Abbas was due to return to the occupied West Bank from Jordan on Thursday, and it was not immediately clear whether he would accept the resignation of the U.S.-educated economist.
A spokeswoman at Fayyad's office declined to comment on the reports, which followed persistent rumours that Abbas wanted to sack Fayyad following internal political wrangling.
Western governments have offered staunch support to Fayyad ever since he became prime minister in 2007, seeing him as the architect of Palestinian state-building efforts, and his departure could complicate their ties with Abbas.
Long-strained relations between the 61-year-old Fayyad and Abbas worsened last month when the prime minister accepted the resignation of his finance minister, against the wishes of the president.
Initially successful in revitalising a sluggish Palestinian economy, Fayyad ran into trouble last year when Israel and the United States withheld vital funds to punish the Palestinians for seeking de facto statehood at the United Nations.
They said the unilateral move ran counter to previous accords and their financial penalties meant Palestinian public sector salaries went unpaid, stoking street protests.

Given data
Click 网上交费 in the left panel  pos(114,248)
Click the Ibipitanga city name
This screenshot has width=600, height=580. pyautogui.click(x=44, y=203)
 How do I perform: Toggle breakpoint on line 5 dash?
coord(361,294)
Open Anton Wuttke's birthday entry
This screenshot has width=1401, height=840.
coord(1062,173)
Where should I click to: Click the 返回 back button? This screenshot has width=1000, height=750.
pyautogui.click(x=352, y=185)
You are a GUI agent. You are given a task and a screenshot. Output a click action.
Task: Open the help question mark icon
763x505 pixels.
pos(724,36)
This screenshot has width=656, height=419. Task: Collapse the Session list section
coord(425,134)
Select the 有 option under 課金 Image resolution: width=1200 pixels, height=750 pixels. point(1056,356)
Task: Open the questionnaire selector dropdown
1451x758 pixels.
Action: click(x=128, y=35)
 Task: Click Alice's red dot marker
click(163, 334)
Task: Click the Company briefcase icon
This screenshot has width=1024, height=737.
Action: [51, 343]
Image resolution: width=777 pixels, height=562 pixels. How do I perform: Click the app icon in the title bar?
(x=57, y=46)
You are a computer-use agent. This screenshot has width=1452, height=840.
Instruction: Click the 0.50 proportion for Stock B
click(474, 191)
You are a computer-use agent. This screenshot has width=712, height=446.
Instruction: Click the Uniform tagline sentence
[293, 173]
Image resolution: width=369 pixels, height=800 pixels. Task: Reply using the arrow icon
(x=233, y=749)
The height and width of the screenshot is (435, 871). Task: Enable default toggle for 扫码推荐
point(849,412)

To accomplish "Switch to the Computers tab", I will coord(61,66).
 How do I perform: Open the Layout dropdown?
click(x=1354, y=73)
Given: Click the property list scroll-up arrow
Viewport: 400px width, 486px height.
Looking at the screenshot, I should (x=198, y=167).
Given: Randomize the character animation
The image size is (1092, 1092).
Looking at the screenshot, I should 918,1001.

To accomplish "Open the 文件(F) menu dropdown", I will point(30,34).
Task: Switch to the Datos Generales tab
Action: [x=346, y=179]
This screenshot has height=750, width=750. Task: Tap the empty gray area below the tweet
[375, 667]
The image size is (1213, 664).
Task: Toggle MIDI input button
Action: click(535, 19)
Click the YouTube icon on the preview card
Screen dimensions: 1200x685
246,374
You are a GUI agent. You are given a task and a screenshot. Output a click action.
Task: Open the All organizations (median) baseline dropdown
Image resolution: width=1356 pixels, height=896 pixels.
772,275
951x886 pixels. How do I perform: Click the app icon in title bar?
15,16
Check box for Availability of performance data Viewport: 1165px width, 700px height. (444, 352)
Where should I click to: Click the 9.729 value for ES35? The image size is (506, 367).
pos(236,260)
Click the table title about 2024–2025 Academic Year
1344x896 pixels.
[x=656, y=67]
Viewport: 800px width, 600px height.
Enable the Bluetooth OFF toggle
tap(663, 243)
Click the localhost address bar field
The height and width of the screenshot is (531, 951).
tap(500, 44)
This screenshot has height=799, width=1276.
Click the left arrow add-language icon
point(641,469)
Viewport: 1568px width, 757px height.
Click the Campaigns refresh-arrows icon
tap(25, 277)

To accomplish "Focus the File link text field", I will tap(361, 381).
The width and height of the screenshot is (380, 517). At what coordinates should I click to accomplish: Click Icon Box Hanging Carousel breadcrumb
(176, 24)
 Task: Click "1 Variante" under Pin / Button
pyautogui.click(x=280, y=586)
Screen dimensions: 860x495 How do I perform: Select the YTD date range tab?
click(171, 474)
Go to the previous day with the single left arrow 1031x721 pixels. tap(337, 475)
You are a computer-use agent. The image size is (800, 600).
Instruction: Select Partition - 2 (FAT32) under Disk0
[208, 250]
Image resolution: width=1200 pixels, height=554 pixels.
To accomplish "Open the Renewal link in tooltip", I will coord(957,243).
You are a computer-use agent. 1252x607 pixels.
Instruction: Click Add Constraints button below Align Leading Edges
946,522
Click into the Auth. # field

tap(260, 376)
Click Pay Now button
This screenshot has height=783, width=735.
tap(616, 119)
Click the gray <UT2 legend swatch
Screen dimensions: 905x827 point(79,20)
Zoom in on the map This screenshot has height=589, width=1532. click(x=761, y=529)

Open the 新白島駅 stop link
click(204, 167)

Try it
Please answer these from the Fayyad excerpt above:
1. In what year did Fayyad become prime minister?
2. Whose resignation did Fayyad accept last month against the president's wishes?
3. From which country was Abbas due to return to the West Bank on Thursday?

Response below
1. 2007
2. His finance minister's
3. Jordan